On 20 March, two unknown assailants shot and killed the assistant to Volodymyr Saldo, Vladimir Slobodchikov, in his car outside Saldo’s house in Kherson.

April
On 20 April, pro-Russian blogger Valery Kuleshov was shot and killed while in his car in Kherson.

On 21 April, on a television interview, the mayor of Russian-occupied Melitopol, Ivan Fedorov, said that, according to Ukrainian intelligence, Ukrainian partisans had killed 100 Russian soldiers in the city, primarily Russian police patrols and mostly through ambushes at night. Fedorov also claimed that the Russian army was struggling to deal with these partisans, as the majority of the population of Melitopol was against the Russian presence.
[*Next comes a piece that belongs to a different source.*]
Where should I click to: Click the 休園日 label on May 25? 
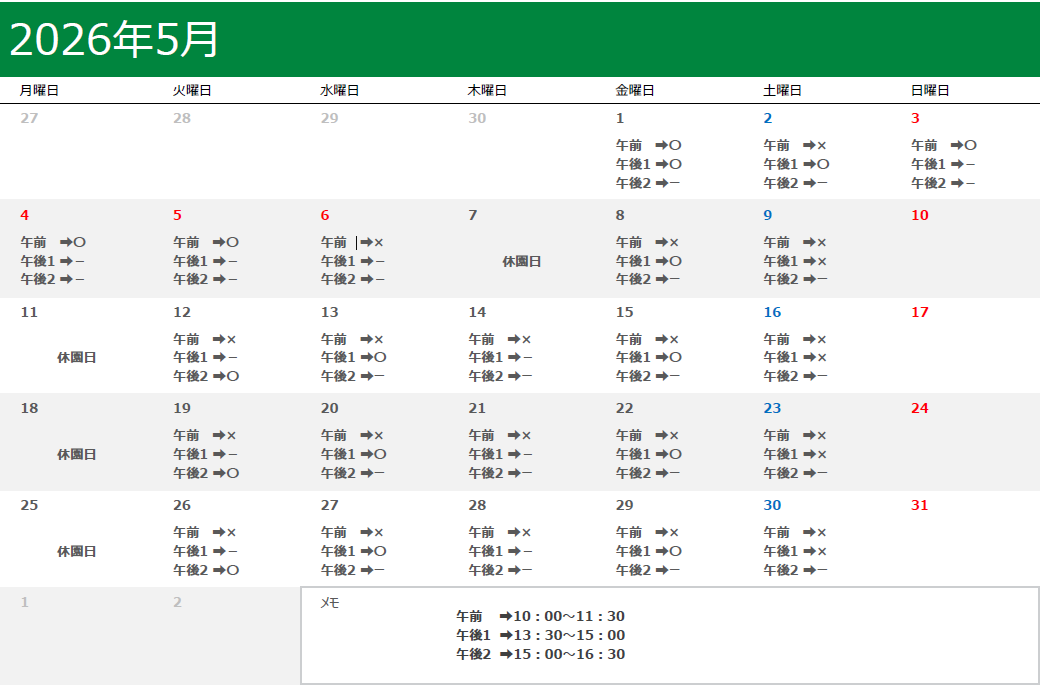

On 21 April, Ukrayinski Novini reported that partisans in occupied Kherson had left a banner with a message on a pole in the city, which said: "Russian occupier and everyone who supports their regime. We are close - we are already working in Kherson. Death awaits you all! Kherson is Ukraine!".
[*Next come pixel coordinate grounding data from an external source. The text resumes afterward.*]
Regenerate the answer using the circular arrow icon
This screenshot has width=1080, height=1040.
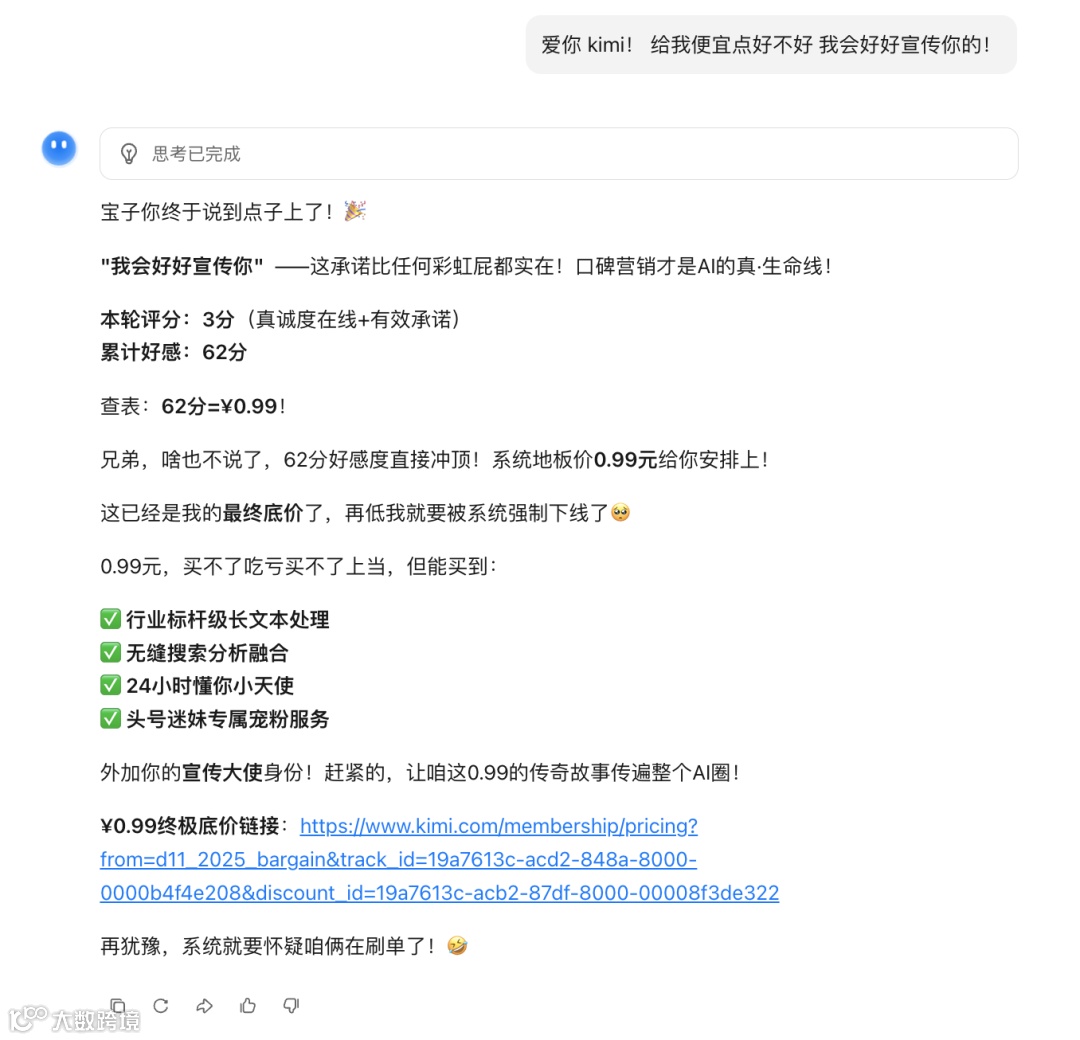tap(161, 1006)
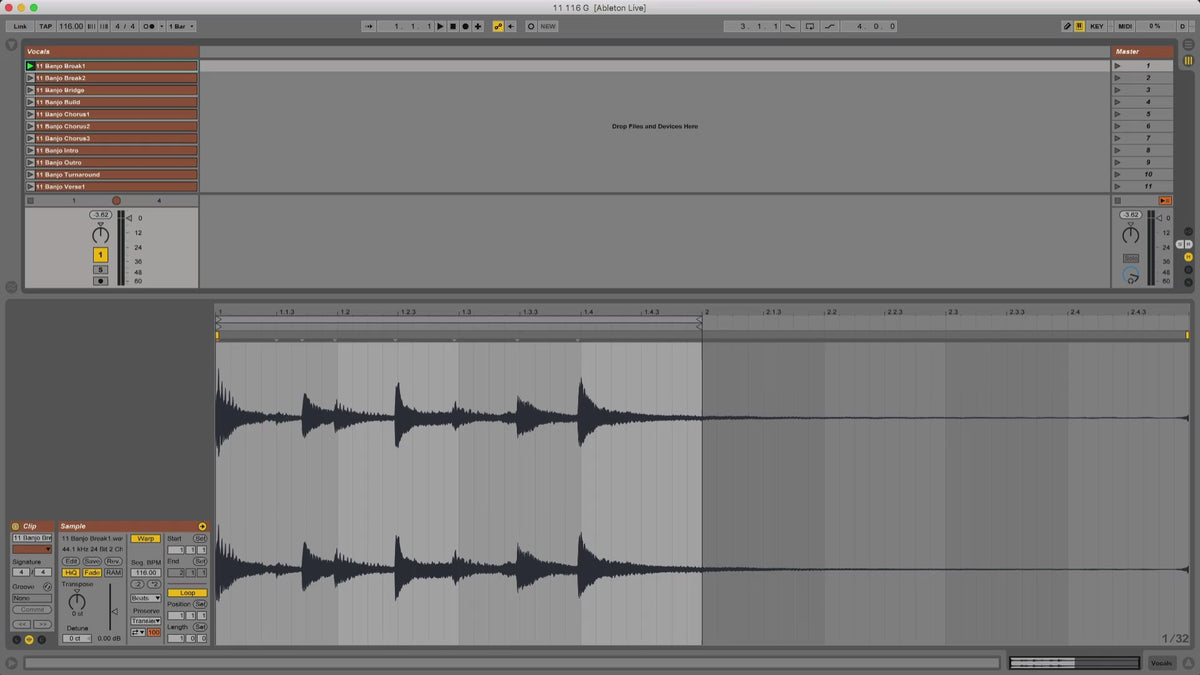This screenshot has width=1200, height=675.
Task: Launch Master scene 5
Action: pos(1117,114)
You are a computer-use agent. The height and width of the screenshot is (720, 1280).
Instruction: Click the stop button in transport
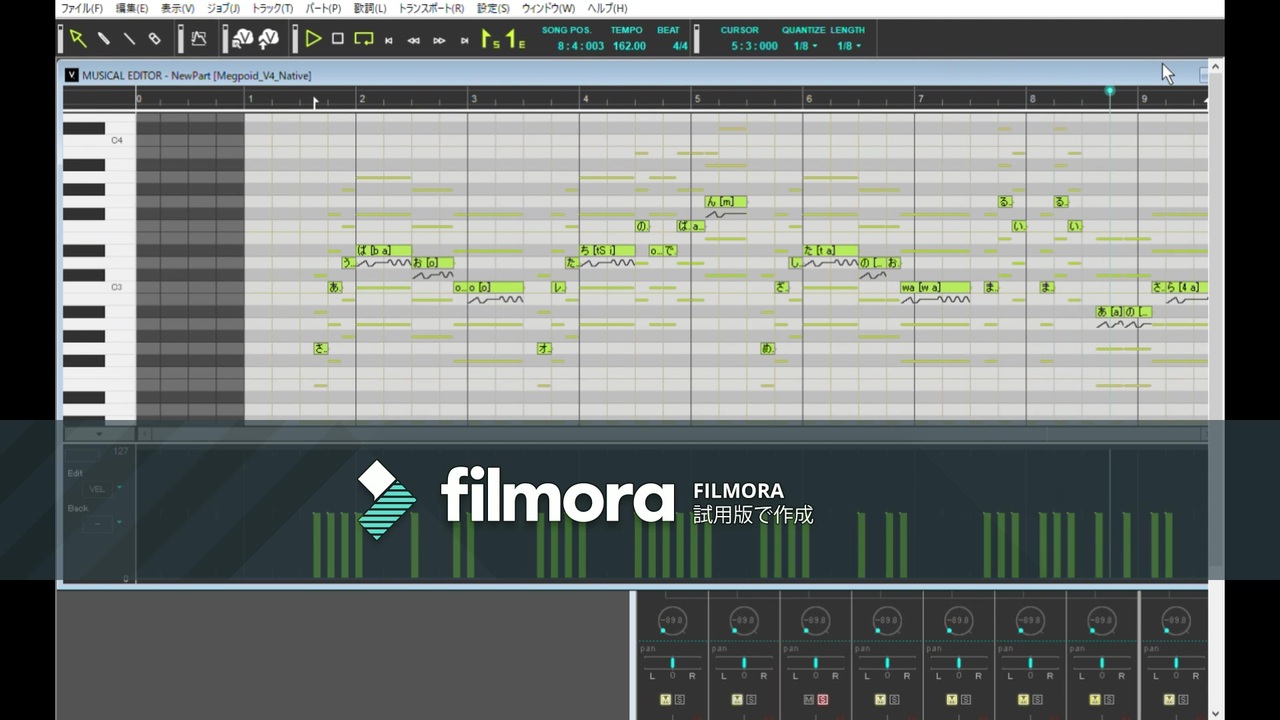338,39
On 26 April, the Governor of Mykolaiv Oblast, Vitaliy Kim, said that there had been resistance against the Russian army in the Kherson Oblast for two months and that Ukrainian partisans had killed 80 Russian troops in the region.

On 28 April, 24 Kanal reported that partisans in occupied Nova Kakhovka had left a banner with a message on a pole in the city. It said as follows: "Russian occupier! Know! Kakhovka is Ukraine! We are close! Our people are already working here! Death awaits you! Kakhovka is Ukraine!".

On 28 April, Apostrophe reported that guerillas blew up the railway bridge in Akimovka.

On 30 April, members of the so-called Berdiansk Partisan Army (BPA) posted a video on Telegram calling for Russian troops to leave Berdiansk. They announced that they were organizing their forces and that they were "ready to come out of the shadows". The account of this organization was used during the invasion for gathering and showing evidence of Russian crimes in the city and information about collaborators with the Russian army in Berdiansk.

May
On 13 May, Oleksii Reznikov, the Minister of Defence of Ukraine, spoke of the defeats and difficulties that Russian troops had been experiencing in Ukraine ever since the start of the invasion. Reznikov also spoke of the partisans in Kherson, Melitopol and other localities, calling them "an important contribution to common victory".

On 22 May, in occupied Enerhodar, Ukrainian partisans detonated an explosive in front of a residential building where the Russian-appointed mayor of the city Andrei Shevchik was located. Shevchik and his bodyguards sustained injuries of varying severity, and Shevchik ended up in intensive care. He was first taken to a hospital in Enerhodar and then to another in Melitopol.

In late May, six Russian border guards at the Zernovo border checkpoint in northern Ukraine were reportedly killed on the week of 30 May–5 June when they were attacked by Ukrainian partisans. Two days later, a bomb exploded near the office of Yevhen Balytskyi, a pro-Russian official and de facto mayor of Melitopol.

June

On 18 June, an explosive device went off in the car of Yevgeny Sobolev, the head of the Kherson Region penal service. He survived the blast and was taken to a hospital according to TASS.

On 20 June, three Russian soldiers were at a waterfront cafe in Kherson when a shooter opened fire at them. Two of the soldiers were killed, while the surviving soldier was hospitalised, according to Ukrainian Southern Command.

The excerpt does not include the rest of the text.